The Bank of Canada has released Working Paper 2009-29 by Stephen Murchison titled Exchange Rate Pass-Through and Monetary Policy: How Strong is the Link?:
Several authors have presented reduced-form evidence suggesting that the degree of exchange rate pass-through to the consumer price index has declined in Canada since the early 1980s and is currently close to zero. Taylor (2000) suggests that this phenomenon, which has been observed for several other countries, may be due to a change in the behaviour of inflation. Specifically, moving from a high to a low-inflation environment has reduced the expected persistence of cost changes and, by consequence, the degree of pass-through to prices. This paper extends his argument, suggesting that this change in persistence is due to a change in the parameters of the central bank’s policy rule. Evidence is presented for Canada indicating that policy has responded more aggressively to inflation deviations over the low pass-through period relative to the high pass-through period. We test the quantitative importance of this change in policy for exchange rate pass-through by varying the parameters of a simple monetary policy rule embedded in an open economy, dynamic stochastic general equilibrium model. Results suggest that increases in the aggressiveness of policy consistent with that observed for Canada are sufficient to effectively eliminate measured pass-through. However, this conclusion depends critically on the inclusion of price-mark-up shocks in the model. When these are excluded, a more modest decline to pass-through is predicted.

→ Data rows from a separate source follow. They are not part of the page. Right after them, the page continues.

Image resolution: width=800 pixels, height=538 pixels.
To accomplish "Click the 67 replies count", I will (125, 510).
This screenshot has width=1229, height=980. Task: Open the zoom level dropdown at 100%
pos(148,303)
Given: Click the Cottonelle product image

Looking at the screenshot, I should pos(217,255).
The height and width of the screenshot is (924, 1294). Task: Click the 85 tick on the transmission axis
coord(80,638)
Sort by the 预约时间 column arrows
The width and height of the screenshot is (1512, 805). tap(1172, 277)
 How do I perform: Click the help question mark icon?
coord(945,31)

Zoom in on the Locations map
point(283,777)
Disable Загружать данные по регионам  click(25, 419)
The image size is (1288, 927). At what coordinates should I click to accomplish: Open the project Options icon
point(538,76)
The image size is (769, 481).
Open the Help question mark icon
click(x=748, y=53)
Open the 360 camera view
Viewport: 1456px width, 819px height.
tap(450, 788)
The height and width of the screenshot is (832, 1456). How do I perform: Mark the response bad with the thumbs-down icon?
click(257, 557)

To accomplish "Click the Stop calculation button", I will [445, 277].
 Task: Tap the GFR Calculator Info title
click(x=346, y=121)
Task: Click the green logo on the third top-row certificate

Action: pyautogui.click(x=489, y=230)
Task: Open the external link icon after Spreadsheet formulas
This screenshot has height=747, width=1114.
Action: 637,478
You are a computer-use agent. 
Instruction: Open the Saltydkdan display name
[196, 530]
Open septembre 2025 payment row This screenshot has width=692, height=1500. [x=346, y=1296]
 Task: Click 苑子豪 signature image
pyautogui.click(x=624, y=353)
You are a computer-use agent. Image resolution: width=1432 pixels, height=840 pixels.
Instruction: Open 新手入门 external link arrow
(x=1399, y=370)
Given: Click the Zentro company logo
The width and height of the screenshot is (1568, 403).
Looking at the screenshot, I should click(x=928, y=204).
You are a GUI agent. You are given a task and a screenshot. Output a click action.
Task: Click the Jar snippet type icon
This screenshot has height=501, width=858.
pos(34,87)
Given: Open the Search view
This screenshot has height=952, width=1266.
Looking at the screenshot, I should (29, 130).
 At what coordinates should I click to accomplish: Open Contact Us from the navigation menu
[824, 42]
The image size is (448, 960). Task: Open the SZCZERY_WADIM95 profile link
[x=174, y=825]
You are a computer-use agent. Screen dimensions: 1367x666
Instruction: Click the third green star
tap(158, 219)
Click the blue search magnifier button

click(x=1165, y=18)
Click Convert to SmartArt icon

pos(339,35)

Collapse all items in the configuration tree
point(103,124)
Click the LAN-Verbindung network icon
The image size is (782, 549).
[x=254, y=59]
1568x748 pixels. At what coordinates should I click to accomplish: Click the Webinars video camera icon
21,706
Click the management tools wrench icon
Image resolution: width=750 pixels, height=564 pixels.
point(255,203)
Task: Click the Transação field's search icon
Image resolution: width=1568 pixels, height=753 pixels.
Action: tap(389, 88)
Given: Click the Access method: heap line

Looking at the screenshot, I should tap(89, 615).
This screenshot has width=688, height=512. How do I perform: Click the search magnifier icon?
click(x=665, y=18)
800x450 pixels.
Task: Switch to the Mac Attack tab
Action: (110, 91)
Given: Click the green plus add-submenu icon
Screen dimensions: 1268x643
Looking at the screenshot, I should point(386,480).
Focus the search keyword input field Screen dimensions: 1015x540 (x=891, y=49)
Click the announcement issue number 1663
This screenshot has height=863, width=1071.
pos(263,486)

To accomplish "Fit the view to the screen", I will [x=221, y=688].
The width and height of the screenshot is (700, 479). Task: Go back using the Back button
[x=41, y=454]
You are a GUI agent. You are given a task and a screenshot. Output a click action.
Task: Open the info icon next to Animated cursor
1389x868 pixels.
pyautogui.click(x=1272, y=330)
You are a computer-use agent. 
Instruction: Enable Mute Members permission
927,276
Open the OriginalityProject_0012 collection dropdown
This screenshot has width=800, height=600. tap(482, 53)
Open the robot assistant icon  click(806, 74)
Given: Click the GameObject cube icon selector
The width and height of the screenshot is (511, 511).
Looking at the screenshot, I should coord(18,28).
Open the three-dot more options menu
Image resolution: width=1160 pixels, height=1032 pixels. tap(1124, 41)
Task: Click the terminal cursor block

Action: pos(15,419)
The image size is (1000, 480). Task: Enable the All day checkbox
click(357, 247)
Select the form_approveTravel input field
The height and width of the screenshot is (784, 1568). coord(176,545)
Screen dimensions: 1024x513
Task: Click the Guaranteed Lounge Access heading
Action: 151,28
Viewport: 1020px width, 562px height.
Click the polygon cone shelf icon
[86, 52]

He uses a model incorporating a Taylor Rule for policy rates and finds:
Overall, we find that for reasonable changes to the policy rule, large changes in estimated pass-through can be generated. Specifically, parameter values of between 1.6 and 2.1 on the deviation of ination from target (in a Taylor rule) are sufficient cient to drive estimated pass-through to zero.
The author concludes, in part:
In particular, small changes in policy can have a profound effect on the correlation between prices and the exchange rate in the presence of mark-up shocks and this is largely responsible for the result. When mark-up shocks are excluded from the model or when pass-through is defined in terms of the response of prices to a deterministic exchange-rate shock, we conclude that more aggressive monetary policy in Canada has likely reduced pass-through by about 50 per cent relative to its level prior to 1984.